“He that likes to plant and set
Makes after-ages in his debt.”
This post has almost nothing to do with gardens. Apparently, as the season outside my door becomes cold and wet and precludes me from working in the yard, the spirals of my always fragile grasp on reality start to wobble into paranoia. Accordingly, this post is about my latest conspiracy theory, involving the word verification choices when you leave a comment in Blogger.
Is it just me, or does the word-verification text seem to be veering closer and closer to selecting real words? It seems to be evolving organically. I’m wondering if the server where all our blog posts live is developing conscious intelligence. (I hesitate to call it “artificial intelligence” because I often claim that word to describe my own pretentious attempts as scholarly blogging.)

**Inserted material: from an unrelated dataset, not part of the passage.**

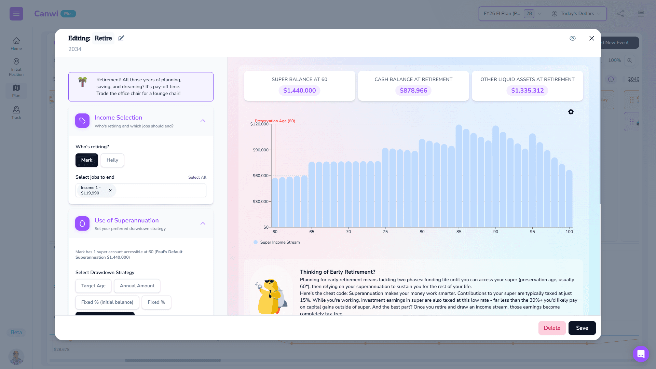Open the Track section
The width and height of the screenshot is (656, 369).
point(16,112)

So, back to the conspiracy, I’m sure Blogger retains the capability to block certain words, e.g. profanity, from showing up in the verification. If so, then they should tighten their algorithms up to also block words like this wordoid from a few days ago: mossesse.
Think of playing the game balderdash – think of the word verification letters as spelling real but obscure words. Take “mossesse”. It could mean a hip hop gansta who raps in Latin, “esse” being the Latin root of the verb “to be”... On the other hand, it could be a proper noun, let’s say, the Greek God of motivational speaking. Or the name of the guy in this emblem, planting a tree for the ages. You can call him Mo.
Another theory: what if the letters spelled out hip new slang and you’re the only one not in on the joke? Know what a “kittenhead” is? Or what a prostitute means when she refers to a John as a thirty-three? Well then. Check out Caleb Crain’s article “Pixies, Sheilas, Dirtbags and Cougar Bait: Modern Slang”(This article appeared in the December 29, 2008 edition of The Nation)
Now, while you might be an obsolete old fogey when it comes to hip slang, there’s nothing to panic about wrt/word verification. You don’t have to put on your aluminum foil cap just yet. But please humor me and keep an eye out for a word verification that says “iniatelaunchsequence.”
See, this is what happens when I have to play inside out of the sun. Instead of planting for the after-ages, this is the time of year that I delight in finding monsters under beds and ghosts in the closets, and learning fun facts like garbage-man-speak for maggots is “disco rice”. And now you and every other Joe Sixpack knows too. Try to get that picture out of your head!